Adoption is gradual, then sudden. Standardized credit measurement existed for years before it became universal infrastructure. Sophisticated lenders used scores while less sophisticated ones did not. Regulators referenced ratings without mandating them. The secondary market priced rated and unrated debt differently. Then, within a span of a few years, the standard became unavoidable. The same pattern is visible in cybersecurity maturity assessments, in ESG ratings, in patent-quality scoring. The companies that adopted these standards in the gradual phase benefited disproportionately when the sudden phase arrived. The same will be true of AI governance scoring. The gradual phase is now.
From Imagination to Implementation
Return for a moment to the thought experiment. What makes a world without credit scores hard to imagine is not that the world without them is unrecognizable—it isn’t, particularly—but that credit scores have become invisible. They are infrastructure. The financial system is built on them so thoroughly that their absence would constitute a different financial system entirely.
The same will be true of AI governance measurement within the decade. A board that cannot articulate its company’s AI governance score, a vendor that cannot present one to its enterprise customers, an insurer that cannot price by one, an investor that cannot screen by one—each of those, in 2035, will look as out of place as a mortgage applicant without a credit score looks today.
The infrastructure is being built now. The standards exist: the EU AI Act, the NIST AI Risk Management Framework, ISO/IEC 42001, the OECD AI Principles. The data points exist. The constituencies that need the metric—boards, insurers, investors, regulators, customers—are already asking the questions. What has been missing, as FICO was in 1988, is a standardized, independent, third-party score that makes everything else possible.
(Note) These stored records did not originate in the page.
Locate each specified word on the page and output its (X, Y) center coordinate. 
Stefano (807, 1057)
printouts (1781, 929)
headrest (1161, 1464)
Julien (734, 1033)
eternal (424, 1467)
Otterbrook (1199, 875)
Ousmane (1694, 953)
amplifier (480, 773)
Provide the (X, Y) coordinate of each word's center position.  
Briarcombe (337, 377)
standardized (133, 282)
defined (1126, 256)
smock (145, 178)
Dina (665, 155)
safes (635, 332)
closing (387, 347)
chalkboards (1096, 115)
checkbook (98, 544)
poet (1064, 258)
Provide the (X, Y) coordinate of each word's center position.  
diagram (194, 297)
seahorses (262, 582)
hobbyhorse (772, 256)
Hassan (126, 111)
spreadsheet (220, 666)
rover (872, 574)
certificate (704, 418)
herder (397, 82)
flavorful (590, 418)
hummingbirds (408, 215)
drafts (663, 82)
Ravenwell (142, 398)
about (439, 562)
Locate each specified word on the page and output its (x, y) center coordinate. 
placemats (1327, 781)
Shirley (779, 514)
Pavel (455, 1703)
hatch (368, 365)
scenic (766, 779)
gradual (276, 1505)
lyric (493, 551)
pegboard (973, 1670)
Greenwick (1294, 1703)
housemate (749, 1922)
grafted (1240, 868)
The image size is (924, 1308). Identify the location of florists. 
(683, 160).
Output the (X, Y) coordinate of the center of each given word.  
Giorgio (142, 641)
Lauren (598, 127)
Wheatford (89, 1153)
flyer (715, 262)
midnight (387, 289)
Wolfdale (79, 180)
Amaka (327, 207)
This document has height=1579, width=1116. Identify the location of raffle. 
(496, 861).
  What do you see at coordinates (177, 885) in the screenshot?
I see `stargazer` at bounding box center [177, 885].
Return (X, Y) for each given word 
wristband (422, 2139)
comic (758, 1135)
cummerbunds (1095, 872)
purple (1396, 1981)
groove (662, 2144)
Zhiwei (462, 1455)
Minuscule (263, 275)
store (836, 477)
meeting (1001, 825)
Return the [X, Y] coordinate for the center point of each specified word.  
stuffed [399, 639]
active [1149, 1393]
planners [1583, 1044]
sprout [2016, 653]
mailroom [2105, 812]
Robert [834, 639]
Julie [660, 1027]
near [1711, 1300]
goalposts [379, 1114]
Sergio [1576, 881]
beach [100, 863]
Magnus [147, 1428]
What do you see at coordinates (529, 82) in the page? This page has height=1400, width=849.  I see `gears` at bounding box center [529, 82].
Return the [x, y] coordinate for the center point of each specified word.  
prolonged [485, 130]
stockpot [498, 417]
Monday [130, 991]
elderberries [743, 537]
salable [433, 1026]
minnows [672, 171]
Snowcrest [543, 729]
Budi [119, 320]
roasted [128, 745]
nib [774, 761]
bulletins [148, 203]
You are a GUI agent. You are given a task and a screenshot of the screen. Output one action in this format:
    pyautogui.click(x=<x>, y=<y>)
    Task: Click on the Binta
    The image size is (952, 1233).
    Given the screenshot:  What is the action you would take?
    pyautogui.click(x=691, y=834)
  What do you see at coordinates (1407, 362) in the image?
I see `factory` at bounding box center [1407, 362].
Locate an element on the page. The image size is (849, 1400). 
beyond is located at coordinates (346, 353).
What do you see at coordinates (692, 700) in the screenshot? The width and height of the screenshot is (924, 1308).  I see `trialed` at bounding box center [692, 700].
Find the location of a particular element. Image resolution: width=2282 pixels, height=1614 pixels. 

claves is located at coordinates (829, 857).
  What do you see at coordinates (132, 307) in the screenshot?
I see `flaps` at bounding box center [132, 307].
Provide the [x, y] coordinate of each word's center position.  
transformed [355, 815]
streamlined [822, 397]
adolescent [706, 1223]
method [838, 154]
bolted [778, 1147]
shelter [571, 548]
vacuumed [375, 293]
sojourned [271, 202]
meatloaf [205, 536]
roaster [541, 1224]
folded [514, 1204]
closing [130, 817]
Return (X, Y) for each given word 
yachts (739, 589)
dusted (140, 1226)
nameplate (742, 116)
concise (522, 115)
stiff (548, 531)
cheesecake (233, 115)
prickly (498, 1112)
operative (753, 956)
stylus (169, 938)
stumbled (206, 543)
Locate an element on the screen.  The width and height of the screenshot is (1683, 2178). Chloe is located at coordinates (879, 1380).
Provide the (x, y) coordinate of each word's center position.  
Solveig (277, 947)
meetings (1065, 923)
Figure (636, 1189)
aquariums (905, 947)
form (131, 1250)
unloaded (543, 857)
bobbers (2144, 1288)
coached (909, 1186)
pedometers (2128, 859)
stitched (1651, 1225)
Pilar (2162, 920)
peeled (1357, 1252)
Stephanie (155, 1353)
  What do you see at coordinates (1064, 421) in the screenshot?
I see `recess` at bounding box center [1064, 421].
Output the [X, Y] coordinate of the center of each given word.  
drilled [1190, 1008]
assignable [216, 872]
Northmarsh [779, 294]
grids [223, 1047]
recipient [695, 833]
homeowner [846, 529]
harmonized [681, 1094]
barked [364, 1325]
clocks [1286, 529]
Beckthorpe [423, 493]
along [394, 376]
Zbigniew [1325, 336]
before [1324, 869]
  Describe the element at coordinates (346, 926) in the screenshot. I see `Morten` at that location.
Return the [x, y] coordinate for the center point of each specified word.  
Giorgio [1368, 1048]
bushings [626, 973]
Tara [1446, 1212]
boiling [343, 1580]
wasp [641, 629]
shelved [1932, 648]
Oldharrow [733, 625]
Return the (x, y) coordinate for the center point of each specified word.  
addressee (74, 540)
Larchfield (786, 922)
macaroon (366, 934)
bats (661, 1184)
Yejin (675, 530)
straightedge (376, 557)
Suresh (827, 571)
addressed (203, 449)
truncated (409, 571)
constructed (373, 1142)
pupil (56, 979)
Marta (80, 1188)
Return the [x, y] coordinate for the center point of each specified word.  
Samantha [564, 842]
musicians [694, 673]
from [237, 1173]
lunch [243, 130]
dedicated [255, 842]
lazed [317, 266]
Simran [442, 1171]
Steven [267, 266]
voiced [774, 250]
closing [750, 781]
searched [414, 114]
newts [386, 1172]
The AIQ™ Score is built on the architecture of the rating systems that came before it: weighted dimensions, defined methodology, transparent scoring, third-party assessment, evidentiary base. Like those systems, it will not be perfect on day one. It will be revised. It will absorb evidence, regulatory change, observed failure modes. What it provides—the structural prerequisite for every market it enables—is the discipline of measurement against a common scale.
In 1988, the companies that recognized the standard was coming were not the ones that scrambled to comply with it once it arrived. They were the ones that organized themselves around it before they had to. They were, by some distance, the ones that benefited when the standard became infrastructure. AI governance is at the same inflection point. The question isn’t whether the measurement standard will arrive. It’s whether your organization will be ready when it does.